> **Trecho do texto**
Thursday, May 24, 2007

As caixas de Bennett e Hancock




As caixas de Bennett e Hancock
Arnaldo DeSouteiro


Artigo escrito por Arnaldo DeSouteiro em 25 de Novembro de 2004 e publicado originalmente no jornal "Tribuna da Imprensa"

Em uma época em que as gravadoras dedicam-se cada vez mais a vasculhar seus catálogos, até mesmo algumas retrospectivas estão sendo recicladas, impulsionadas por estratégias de marketing. Via Sony/Legacy, acabam de chegar ao mercado duas luxuosas caixas. “Fifty years: the artistry of Tony Bennett”, continha quatro CDs quando compilada originalmente por Didier Deutsch em 1997 sob o título “Forty years”. Agora, nesta nova edição revista e atualizada, ganhou um quinto CD, adicionando as gravações mais recentes, num total de 110 faixas. “Herbie Hancock box”, editada em 2002 em tiragem limitada, com futurista embalagem transparente feita em acrílico, ressurge no formato longbox e com preço mais acessível, distribuída em larga escala.

> **Dados fornecidos**
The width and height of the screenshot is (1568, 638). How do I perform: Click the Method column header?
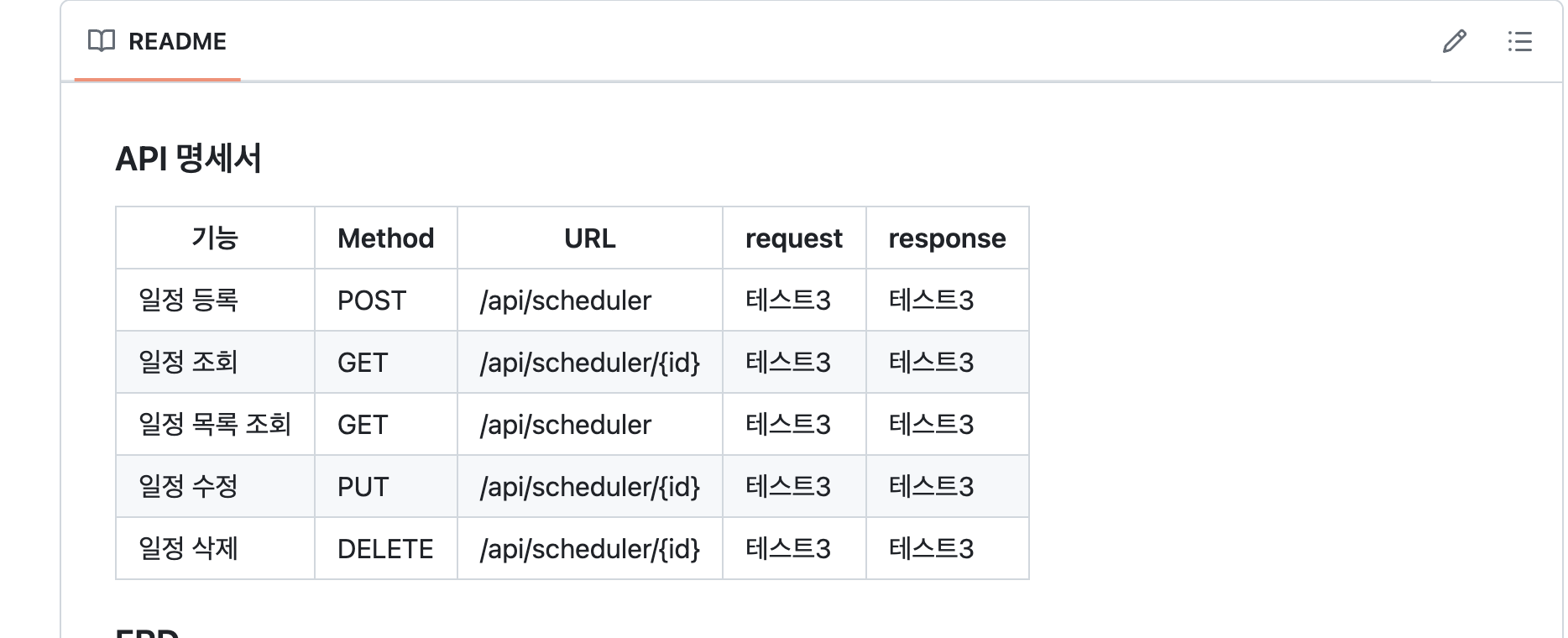(x=386, y=238)
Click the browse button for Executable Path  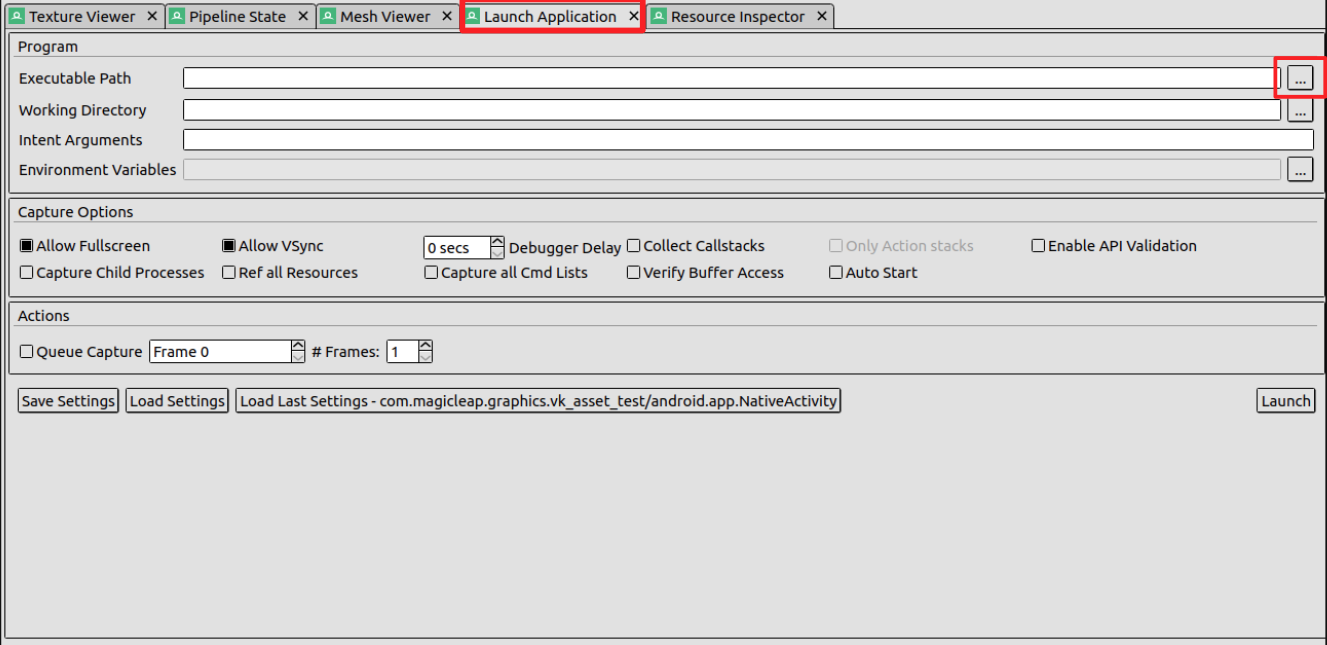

> **Tarefa a realizar**
Por favor, digite novamente, sem nenhuma alteração, o trecho do artigo sobre as caixas de Bennett e Hancock que vai de "Artigo escrito por" até "em larga escala.", incluindo estas últimas palavras. A listagem não é necessária para nada do que se pede aqui.

> **Resposta a seguir**
Artigo escrito por Arnaldo DeSouteiro em 25 de Novembro de 2004 e publicado originalmente no jornal "Tribuna da Imprensa"

Em uma época em que as gravadoras dedicam-se cada vez mais a vasculhar seus catálogos, até mesmo algumas retrospectivas estão sendo recicladas, impulsionadas por estratégias de marketing. Via Sony/Legacy, acabam de chegar ao mercado duas luxuosas caixas. “Fifty years: the artistry of Tony Bennett”, continha quatro CDs quando compilada originalmente por Didier Deutsch em 1997 sob o título “Forty years”. Agora, nesta nova edição revista e atualizada, ganhou um quinto CD, adicionando as gravações mais recentes, num total de 110 faixas. “Herbie Hancock box”, editada em 2002 em tiragem limitada, com futurista embalagem transparente feita em acrílico, ressurge no formato longbox e com preço mais acessível, distribuída em larga escala.